::: DATASET CONTENT :::

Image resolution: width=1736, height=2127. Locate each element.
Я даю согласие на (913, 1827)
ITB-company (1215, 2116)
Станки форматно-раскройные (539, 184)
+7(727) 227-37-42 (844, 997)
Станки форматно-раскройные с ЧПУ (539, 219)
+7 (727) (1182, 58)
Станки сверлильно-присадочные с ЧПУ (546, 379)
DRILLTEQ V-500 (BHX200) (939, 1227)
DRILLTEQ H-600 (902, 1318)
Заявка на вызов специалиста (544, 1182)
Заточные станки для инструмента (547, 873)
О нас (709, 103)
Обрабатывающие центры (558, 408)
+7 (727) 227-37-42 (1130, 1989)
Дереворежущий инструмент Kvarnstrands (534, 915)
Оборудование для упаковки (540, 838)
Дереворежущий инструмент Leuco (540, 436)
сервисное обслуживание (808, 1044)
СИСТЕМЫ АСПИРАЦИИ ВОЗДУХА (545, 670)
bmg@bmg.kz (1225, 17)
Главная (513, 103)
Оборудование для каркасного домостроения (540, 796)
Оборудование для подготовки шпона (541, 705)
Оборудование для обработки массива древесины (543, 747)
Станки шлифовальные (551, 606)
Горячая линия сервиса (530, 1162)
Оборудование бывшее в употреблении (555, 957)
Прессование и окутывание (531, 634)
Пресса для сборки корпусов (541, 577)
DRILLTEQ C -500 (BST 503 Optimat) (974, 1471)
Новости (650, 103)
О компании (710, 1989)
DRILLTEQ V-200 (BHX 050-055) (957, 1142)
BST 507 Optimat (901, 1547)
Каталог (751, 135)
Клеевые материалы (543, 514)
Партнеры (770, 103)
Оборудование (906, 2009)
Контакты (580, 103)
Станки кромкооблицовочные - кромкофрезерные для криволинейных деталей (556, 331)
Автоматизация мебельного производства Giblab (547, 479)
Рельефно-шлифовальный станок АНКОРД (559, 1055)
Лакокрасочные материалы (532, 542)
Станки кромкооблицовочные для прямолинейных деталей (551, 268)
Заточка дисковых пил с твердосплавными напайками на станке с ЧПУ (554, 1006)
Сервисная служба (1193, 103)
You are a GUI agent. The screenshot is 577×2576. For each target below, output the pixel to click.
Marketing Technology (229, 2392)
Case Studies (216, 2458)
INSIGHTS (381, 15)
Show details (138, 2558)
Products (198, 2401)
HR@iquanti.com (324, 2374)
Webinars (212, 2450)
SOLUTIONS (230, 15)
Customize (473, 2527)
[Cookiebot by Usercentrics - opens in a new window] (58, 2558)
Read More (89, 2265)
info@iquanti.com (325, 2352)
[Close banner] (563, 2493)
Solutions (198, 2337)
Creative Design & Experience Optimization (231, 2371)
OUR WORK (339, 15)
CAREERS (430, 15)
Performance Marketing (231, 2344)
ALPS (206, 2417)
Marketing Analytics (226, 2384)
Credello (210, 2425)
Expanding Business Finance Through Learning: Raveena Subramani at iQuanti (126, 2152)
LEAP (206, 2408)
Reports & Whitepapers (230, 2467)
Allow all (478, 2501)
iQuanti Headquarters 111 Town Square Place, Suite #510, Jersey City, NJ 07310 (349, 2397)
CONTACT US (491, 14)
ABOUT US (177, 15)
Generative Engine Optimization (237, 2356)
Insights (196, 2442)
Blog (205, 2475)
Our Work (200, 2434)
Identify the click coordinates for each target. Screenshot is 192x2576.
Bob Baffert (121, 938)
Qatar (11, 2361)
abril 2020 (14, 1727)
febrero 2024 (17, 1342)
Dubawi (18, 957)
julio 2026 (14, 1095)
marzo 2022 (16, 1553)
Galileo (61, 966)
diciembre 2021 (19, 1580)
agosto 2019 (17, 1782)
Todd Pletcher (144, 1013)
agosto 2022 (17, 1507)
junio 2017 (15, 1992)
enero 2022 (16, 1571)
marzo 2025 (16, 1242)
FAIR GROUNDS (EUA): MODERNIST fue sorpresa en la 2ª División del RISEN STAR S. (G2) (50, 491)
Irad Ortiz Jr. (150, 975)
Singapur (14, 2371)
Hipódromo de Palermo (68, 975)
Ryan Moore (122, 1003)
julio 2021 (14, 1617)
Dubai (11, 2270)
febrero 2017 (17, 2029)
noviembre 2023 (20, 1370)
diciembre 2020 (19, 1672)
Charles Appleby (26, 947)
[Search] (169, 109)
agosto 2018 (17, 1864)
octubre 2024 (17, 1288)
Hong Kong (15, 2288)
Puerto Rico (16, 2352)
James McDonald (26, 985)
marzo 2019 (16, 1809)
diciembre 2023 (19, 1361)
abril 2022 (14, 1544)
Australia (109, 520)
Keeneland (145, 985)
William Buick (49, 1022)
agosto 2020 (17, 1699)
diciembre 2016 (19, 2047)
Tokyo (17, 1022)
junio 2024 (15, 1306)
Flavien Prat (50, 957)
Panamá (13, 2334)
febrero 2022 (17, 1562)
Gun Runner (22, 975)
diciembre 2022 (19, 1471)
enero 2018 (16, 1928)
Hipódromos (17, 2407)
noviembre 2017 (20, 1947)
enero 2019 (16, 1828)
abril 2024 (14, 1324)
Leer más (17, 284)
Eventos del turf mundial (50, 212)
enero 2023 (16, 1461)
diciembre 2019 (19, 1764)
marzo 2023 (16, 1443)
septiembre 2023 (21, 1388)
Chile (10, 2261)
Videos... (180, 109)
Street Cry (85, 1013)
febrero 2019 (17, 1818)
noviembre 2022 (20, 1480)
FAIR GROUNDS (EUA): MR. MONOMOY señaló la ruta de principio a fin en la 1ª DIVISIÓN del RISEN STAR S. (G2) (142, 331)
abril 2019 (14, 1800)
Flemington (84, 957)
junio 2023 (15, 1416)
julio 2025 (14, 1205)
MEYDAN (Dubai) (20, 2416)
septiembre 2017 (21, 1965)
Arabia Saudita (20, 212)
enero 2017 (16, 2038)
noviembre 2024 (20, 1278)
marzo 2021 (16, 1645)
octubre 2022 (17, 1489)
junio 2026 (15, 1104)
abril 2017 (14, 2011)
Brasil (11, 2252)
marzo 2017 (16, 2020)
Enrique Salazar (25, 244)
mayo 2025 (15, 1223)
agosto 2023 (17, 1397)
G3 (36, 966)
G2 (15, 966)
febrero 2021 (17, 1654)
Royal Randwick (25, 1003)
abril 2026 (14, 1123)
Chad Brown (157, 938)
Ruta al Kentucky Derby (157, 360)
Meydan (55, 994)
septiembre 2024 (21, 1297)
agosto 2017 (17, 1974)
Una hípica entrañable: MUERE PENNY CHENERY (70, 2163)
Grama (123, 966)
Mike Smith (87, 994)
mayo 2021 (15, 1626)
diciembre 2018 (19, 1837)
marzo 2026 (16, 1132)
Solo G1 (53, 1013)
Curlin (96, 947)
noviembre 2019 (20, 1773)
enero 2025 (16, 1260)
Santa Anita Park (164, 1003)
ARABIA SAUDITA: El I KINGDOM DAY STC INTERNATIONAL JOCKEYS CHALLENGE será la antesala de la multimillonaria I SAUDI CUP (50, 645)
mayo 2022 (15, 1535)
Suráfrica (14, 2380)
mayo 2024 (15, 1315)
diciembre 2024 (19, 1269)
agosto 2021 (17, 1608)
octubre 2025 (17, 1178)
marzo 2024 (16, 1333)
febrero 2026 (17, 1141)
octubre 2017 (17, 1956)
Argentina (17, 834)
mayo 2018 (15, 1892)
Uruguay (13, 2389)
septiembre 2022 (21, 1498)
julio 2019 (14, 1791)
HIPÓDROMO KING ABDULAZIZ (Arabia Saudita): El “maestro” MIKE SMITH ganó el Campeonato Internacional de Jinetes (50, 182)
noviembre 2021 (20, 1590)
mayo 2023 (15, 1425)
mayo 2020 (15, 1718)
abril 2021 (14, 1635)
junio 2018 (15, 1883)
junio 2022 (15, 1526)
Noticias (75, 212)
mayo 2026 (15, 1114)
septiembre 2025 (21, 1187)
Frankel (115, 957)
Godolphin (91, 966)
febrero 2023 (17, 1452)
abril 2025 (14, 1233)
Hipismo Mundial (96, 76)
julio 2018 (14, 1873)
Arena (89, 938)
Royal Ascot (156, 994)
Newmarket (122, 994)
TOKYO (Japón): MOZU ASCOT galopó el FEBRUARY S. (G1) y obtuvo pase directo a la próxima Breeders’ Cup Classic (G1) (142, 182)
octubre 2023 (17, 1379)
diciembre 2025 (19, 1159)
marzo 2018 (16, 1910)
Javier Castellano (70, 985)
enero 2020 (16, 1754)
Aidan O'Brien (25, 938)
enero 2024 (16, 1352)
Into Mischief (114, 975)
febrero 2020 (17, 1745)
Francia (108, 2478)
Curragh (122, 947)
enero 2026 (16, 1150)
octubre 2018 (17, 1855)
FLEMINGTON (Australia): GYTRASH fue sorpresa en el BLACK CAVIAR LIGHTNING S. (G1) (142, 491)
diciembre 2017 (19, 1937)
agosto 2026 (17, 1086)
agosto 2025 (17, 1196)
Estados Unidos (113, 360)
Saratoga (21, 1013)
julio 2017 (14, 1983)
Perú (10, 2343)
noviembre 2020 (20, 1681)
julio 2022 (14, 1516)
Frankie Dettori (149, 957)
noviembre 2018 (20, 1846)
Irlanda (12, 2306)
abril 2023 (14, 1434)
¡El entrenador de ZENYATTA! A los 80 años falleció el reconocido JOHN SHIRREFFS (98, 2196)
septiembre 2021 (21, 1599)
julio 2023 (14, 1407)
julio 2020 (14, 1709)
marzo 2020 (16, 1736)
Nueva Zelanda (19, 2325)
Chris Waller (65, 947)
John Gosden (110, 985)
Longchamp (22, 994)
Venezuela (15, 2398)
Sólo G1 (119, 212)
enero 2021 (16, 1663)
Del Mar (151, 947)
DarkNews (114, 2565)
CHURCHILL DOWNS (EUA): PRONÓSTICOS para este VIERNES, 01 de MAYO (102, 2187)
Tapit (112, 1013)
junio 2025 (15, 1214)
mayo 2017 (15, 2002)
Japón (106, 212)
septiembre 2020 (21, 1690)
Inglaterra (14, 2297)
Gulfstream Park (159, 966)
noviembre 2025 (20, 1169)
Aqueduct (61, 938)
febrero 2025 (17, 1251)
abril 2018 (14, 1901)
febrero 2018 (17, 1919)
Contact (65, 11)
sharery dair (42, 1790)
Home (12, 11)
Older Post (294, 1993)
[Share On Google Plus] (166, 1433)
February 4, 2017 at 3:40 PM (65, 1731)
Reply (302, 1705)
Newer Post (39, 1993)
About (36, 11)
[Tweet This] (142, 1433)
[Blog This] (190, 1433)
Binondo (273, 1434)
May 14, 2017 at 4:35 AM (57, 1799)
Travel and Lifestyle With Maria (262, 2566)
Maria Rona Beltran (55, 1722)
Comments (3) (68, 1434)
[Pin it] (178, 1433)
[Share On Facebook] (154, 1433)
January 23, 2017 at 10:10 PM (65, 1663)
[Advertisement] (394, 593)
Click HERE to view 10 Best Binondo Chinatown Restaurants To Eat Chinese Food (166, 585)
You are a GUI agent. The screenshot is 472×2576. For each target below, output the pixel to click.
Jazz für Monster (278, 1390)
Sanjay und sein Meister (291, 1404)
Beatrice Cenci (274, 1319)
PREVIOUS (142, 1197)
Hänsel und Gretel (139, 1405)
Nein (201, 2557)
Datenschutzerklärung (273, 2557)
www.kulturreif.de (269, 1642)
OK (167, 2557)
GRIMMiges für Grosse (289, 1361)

:::

● **WHAT IS REQUIRED**: Copy out precisely the lines from the line with "Customize (473, 2527)" to the line with "enero 2022 (16, 1571)" in the material above, including those two lines and omitting all the rest.

● **RESPONSE TO THIS TASK**:
Customize (473, 2527)
[Cookiebot by Usercentrics - opens in a new window] (58, 2558)
Read More (89, 2265)
info@iquanti.com (325, 2352)
[Close banner] (563, 2493)
Solutions (198, 2337)
Creative Design & Experience Optimization (231, 2371)
OUR WORK (339, 15)
CAREERS (430, 15)
Performance Marketing (231, 2344)
ALPS (206, 2417)
Marketing Analytics (226, 2384)
Credello (210, 2425)
Expanding Business Finance Through Learning: Raveena Subramani at iQuanti (126, 2152)
LEAP (206, 2408)
Reports & Whitepapers (230, 2467)
Allow all (478, 2501)
iQuanti Headquarters 111 Town Square Place, Suite #510, Jersey City, NJ 07310 (349, 2397)
CONTACT US (491, 14)
ABOUT US (177, 15)
Generative Engine Optimization (237, 2356)
Insights (196, 2442)
Blog (205, 2475)
Our Work (200, 2434)
Identify the click coordinates for each target. Screenshot is 192x2576.
Bob Baffert (121, 938)
Qatar (11, 2361)
abril 2020 (14, 1727)
febrero 2024 (17, 1342)
Dubawi (18, 957)
julio 2026 (14, 1095)
marzo 2022 (16, 1553)
Galileo (61, 966)
diciembre 2021 (19, 1580)
agosto 2019 (17, 1782)
Todd Pletcher (144, 1013)
agosto 2022 (17, 1507)
junio 2017 (15, 1992)
enero 2022 (16, 1571)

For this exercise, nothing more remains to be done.